# Grain Sorghum for the Southern Plains



## Vol (Jul 5, 2009)

This author thinks the drought depleted southern plains states should consider grain sorghum this year due to the still droughty conditions and the prevailing forecast. I personally enjoy growing milo.......also makes the finest wildlife cover after harvest of any crop IMHO.

Regards, Mike

Last Year's Drought Raises Interest in Sorghum


----------



## panhandle9400 (Jan 17, 2010)

We have grown milo for many decades here, far as drought types or any types of milo if the ground is too dry to make seeds germinate nothing works ! Last year I was paid on prevenitive planting due to it being so dry. Thats on my mutli peral insurance. I will no-till 2 irrigated circles this summer but no dryland . We used to cut about 5000 to 6000 acres of dryland every year , lots of itching at times.
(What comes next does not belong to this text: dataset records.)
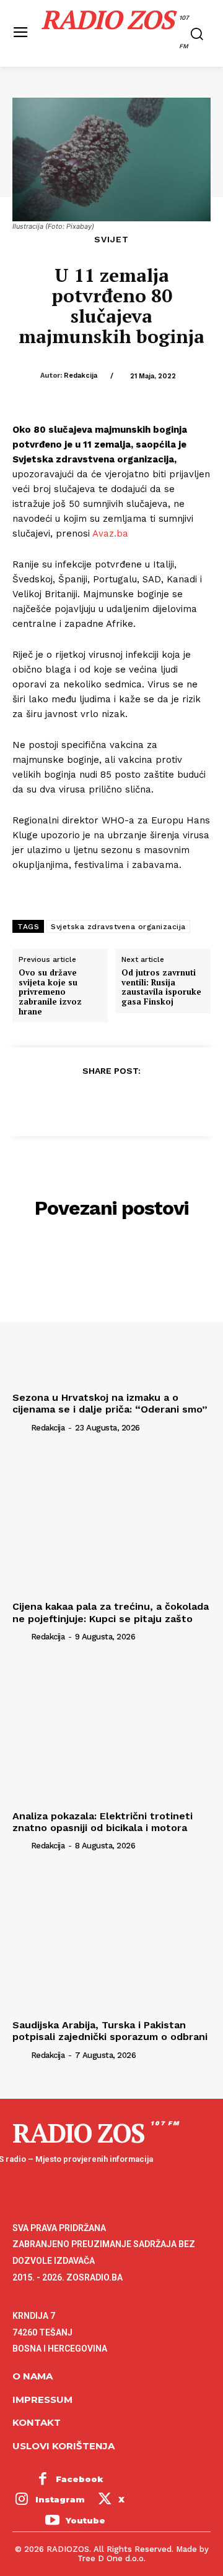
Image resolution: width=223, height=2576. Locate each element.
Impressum (42, 2399)
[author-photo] (20, 1427)
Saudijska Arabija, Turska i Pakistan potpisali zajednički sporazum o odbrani (110, 2031)
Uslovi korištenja (63, 2446)
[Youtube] (52, 2521)
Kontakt (36, 2422)
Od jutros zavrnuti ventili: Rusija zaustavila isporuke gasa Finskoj (161, 987)
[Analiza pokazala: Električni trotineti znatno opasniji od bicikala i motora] (111, 1731)
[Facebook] (54, 1101)
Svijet (111, 239)
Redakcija (80, 376)
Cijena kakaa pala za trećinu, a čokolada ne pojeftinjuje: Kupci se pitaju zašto (110, 1612)
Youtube (85, 2520)
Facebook (79, 2479)
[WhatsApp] (139, 1101)
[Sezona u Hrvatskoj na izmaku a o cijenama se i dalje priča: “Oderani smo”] (111, 1312)
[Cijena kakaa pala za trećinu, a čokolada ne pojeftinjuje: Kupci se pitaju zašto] (111, 1521)
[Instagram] (21, 2500)
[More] (168, 1101)
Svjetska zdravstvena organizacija (118, 926)
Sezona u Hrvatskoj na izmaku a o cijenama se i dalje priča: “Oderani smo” (110, 1403)
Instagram (60, 2499)
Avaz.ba (110, 533)
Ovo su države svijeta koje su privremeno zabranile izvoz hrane (50, 992)
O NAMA (32, 2376)
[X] (82, 1101)
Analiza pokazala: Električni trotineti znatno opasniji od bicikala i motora (102, 1822)
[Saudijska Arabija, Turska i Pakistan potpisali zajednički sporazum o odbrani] (111, 1940)
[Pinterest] (110, 1101)
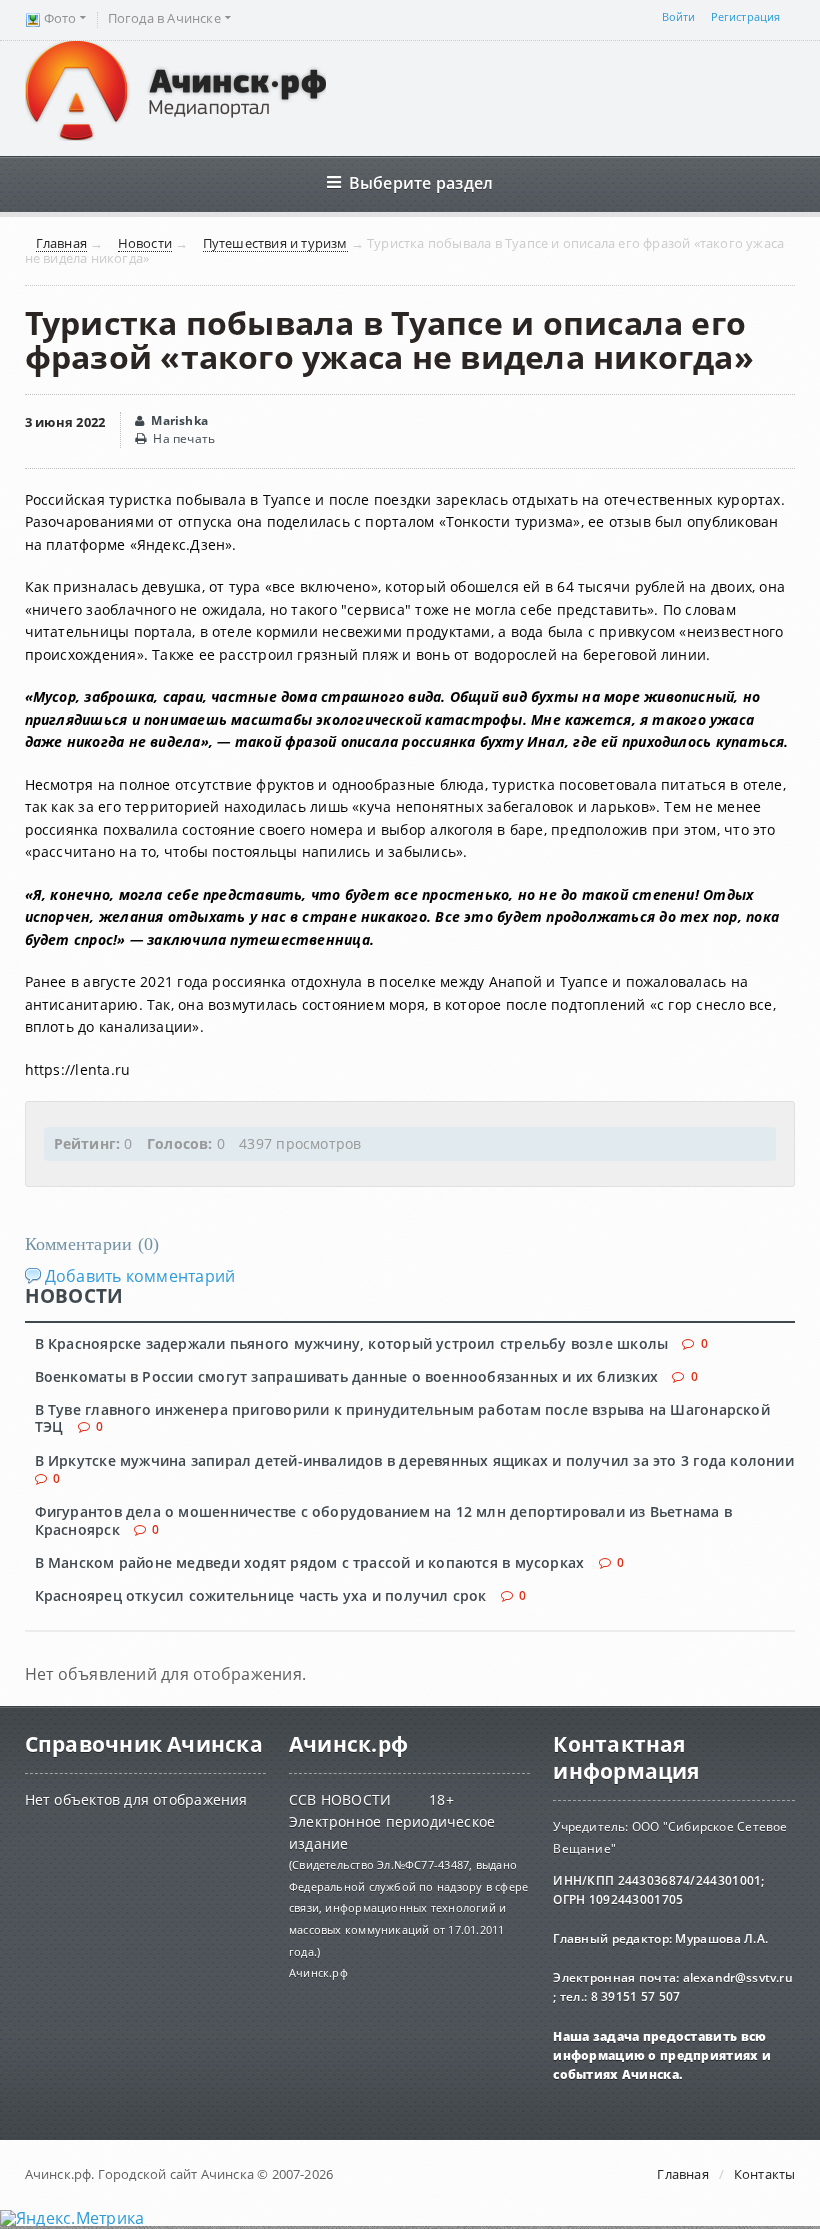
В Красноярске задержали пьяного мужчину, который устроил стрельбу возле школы (352, 1343)
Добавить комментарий (140, 1276)
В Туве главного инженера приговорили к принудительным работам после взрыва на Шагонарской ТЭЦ (402, 1418)
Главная (61, 244)
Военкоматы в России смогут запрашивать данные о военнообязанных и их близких (346, 1376)
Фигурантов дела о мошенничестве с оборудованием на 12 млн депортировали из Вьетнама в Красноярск (383, 1520)
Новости (145, 244)
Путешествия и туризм (275, 244)
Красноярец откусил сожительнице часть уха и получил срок (261, 1595)
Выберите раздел (421, 182)
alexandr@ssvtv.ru (736, 1977)
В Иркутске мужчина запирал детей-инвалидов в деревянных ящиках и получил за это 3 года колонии (414, 1460)
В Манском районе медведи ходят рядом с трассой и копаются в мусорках (310, 1562)
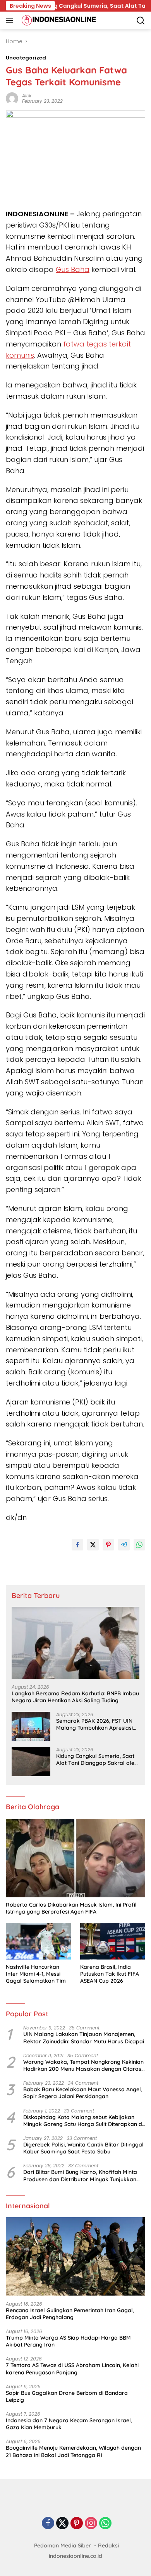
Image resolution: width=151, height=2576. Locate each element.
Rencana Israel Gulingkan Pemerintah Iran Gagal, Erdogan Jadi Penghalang (70, 2314)
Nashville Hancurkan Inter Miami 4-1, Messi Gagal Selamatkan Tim (36, 1973)
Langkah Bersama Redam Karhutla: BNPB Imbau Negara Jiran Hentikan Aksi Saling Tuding (75, 1697)
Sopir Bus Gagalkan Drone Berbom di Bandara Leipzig (67, 2396)
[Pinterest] (76, 2523)
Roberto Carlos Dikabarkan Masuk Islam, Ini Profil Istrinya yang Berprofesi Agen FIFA (71, 1908)
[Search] (140, 20)
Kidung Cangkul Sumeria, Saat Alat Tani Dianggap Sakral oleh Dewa (96, 1759)
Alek (26, 95)
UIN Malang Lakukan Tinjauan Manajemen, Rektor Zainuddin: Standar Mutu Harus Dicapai (83, 2037)
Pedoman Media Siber (62, 2545)
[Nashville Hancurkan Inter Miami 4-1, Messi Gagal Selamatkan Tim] (38, 1941)
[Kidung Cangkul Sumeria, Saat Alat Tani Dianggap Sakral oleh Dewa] (31, 1761)
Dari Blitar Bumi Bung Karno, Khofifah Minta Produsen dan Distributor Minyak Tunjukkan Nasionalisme (80, 2175)
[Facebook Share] (77, 1544)
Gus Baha (72, 269)
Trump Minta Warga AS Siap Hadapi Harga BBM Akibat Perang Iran (68, 2341)
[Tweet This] (93, 1544)
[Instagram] (91, 2523)
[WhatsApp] (105, 2523)
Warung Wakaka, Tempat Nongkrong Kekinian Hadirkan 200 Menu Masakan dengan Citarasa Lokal (84, 2065)
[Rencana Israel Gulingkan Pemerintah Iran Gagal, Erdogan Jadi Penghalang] (75, 2256)
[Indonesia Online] (58, 20)
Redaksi (108, 2545)
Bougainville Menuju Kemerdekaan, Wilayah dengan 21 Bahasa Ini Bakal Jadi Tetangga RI (73, 2451)
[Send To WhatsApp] (139, 1544)
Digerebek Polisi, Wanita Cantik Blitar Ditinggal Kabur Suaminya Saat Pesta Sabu (83, 2148)
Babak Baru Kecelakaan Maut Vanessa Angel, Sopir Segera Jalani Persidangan (82, 2093)
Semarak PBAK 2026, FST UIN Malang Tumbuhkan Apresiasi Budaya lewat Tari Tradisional (95, 1724)
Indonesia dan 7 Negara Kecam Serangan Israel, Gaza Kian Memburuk (69, 2424)
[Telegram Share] (124, 1544)
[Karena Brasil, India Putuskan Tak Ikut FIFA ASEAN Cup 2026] (112, 1941)
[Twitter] (62, 2523)
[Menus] (11, 20)
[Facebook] (48, 2523)
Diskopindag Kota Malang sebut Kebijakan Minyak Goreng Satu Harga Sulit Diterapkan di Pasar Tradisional (83, 2121)
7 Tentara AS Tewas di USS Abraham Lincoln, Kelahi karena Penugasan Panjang (72, 2369)
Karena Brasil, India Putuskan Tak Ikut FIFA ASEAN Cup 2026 (109, 1973)
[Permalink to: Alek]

Did you know that milo will pop like popcorn ? just lots smaller pop, taste good with a little salt. Used in cattle rations .


----------



## Vol (Jul 5, 2009)

panhandle9400 said:


> We have grown milo for many decades here, far as drought types or any types of milo if the ground is too dry to make seeds germinate nothing works ! Last year I was paid on prevenitive planting due to it being so dry. Thats on my mutli peral insurance. I will no-till 2 irrigated circles this summer but no dryland . We used to cut about 5000 to 6000 acres of dryland every year , lots of itching at times. Did you know that milo will pop like popcorn ? just lots smaller pop, taste good with a little salt. Used in cattle rations .


Did not know about popcorn milo....I do not know of a dustier harvest than milo....the dust just forms a huge cloud. Milo originated from Africa....thus its incredible drought tolerance and need for warm soil for germination.

Regards, Mike


----------



## cwright (Oct 19, 2011)

panhandle9400 said:


> Did you know that milo will pop like popcorn ? just lots smaller pop, taste good with a little salt. Used in cattle rations .


http://upload.wikimedia.org/wikipedia/commons/4/4d/Popcorn_and_pop_sorghum.jpg

Interesting. I'll have to try it. Looks good.


----------